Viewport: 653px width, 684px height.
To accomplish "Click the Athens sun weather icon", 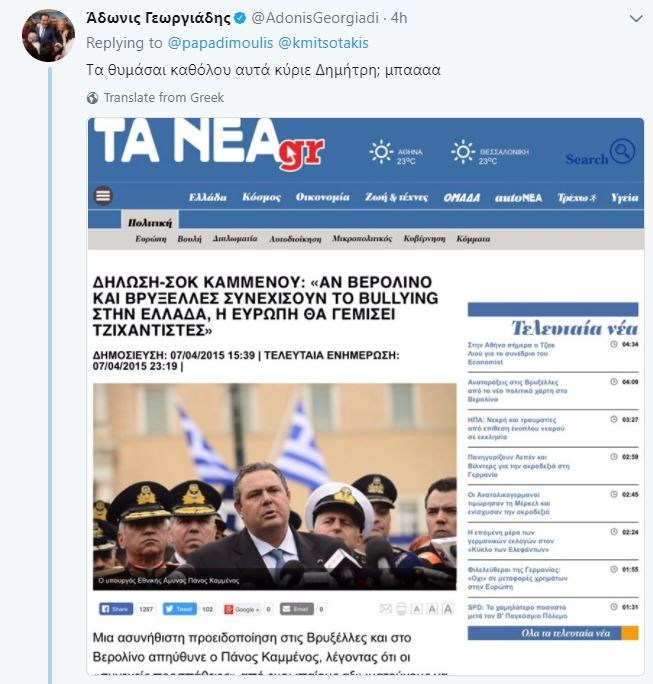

==============================

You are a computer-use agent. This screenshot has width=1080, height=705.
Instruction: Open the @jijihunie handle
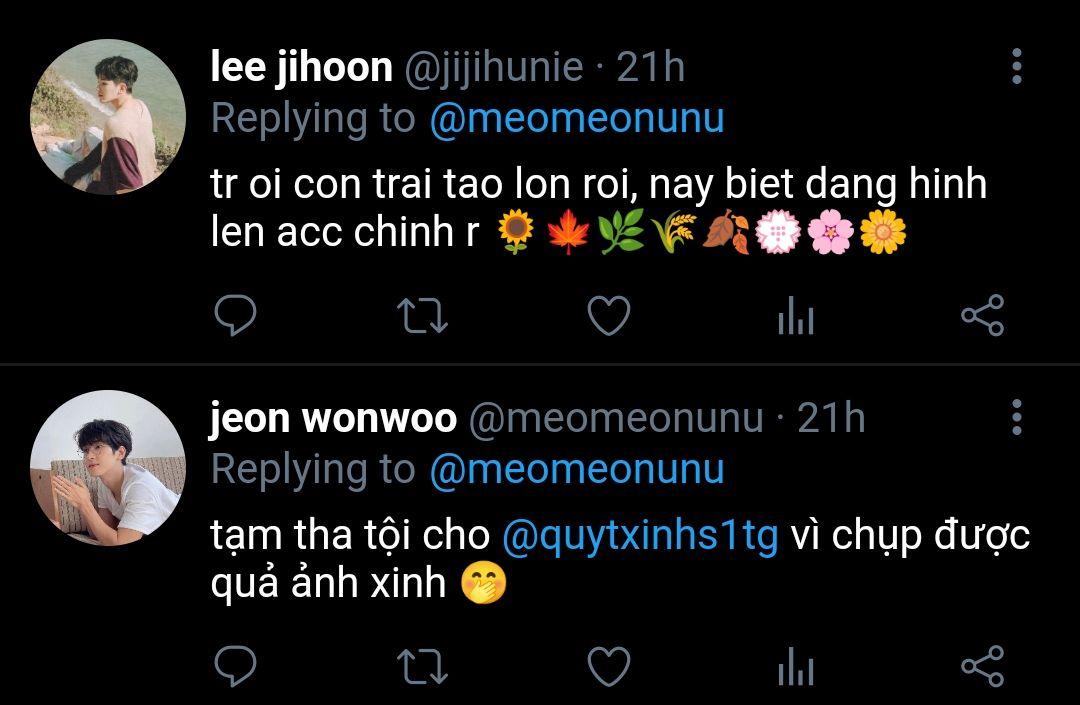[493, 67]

==============================

**Directions**
Please find the lines in the data that contain the word "width" and copy them.

**Written response**
Viewport: 653px width, 684px height.
You are a computer-use agent. This screenshot has width=1080, height=705.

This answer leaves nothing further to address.